If voters hear different things and therefore support the same candidate for different reasons, it also makes it unclear what political mandate the elected representatives actually have. Professors Robert E. Goodin and Michael Saward at the Australian National University, who are both very critical of dog whistle politics, argue that winning elections is not only about winning the mandate to rule. It usually also gives you a "policy mandate" to go ahead and realize the promises you have made your voters, but perhaps not if you promised different things to different voter groups. Although it has short-term benefits, dog whistle politics may not be an easy strategy to maintain.
Potential Pitfalls
Diana Bossio at the Royal Melbourne Institute of Technology has suggested that the Australian public eventually stopped responding to the dog whistle politics used by their former prime minister John Howard, who failed to be re-elected in 2007 after 11 years in office. She reminds us that we are not simply passive recipients of political messages, but that many actors are able to challenge the understanding of meaning that politicians present us. Clearly put, if a politician is called out on his dog-whistle politics, as Howard was in Australia – perhaps because they fall out of tune with their political surroundings – it quickly appears as a manipulation of power which creates skepticism and resistance among voters, not support.

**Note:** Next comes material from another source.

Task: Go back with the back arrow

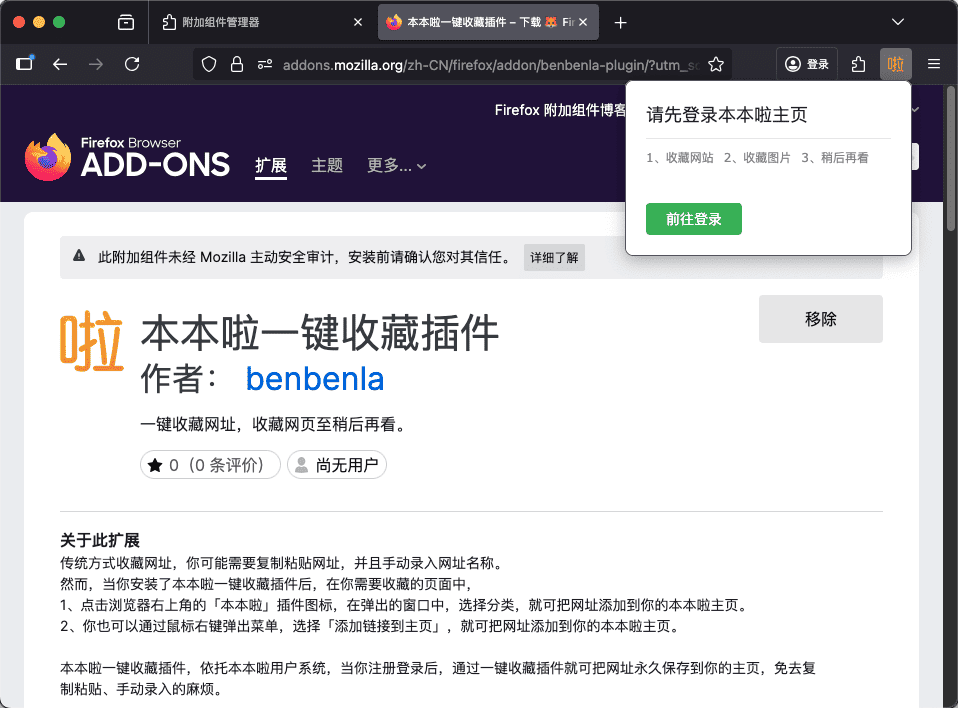Action: coord(60,64)
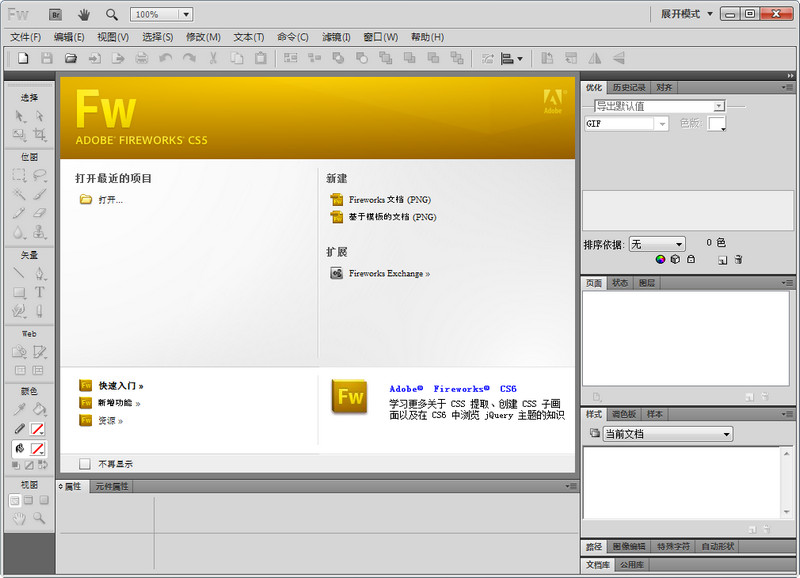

And perhaps that is also what happened to Zac Goldsmith's attempt to smear Sadiq Khan as a dangerous candidate for the London mayoral position based on his Muslim faith and connections. Although Khan himself called it out as dog whistle politics, Goldsmith's overt attacks on Khan lacked the finesse required to achieve a dog whistle effect. Khan predicted many of the Tory attacks and countered them quite successfully during his own campaign, in example speaking about Islamic extremism and how he had himself been at the receiving end of their attacks, before Goldsmith accused him of extremist ties. When Goldsmith later brought up Khan's repeated meetings with a controversial British imam named Suliaman Gani, and called this kind of contact “sharing platforms with extremists”, that quickly backfired as the imam turned out to be a Tory voter who had also been personally invited to Tory events.
Apparently, Khan's successful defense and popularity in the polls pushed Goldsmith towards more desperate and less concealed measures. One week before the elections, Goldsmith published an op-ed in the Mail on Sunday in which he again warned about Khan and his “extremist links”, and which the newspaper (not him, according to Goldsmith) chose to illustrate with a photo from the London bombings of 2005. Rather than scaring voters into giving him support, it seems the move lost Goldsmith trust that was already worn thin after a long and dirty campaign. The week after, Khan won the elections with the largest personal mandate of any politician in UK history.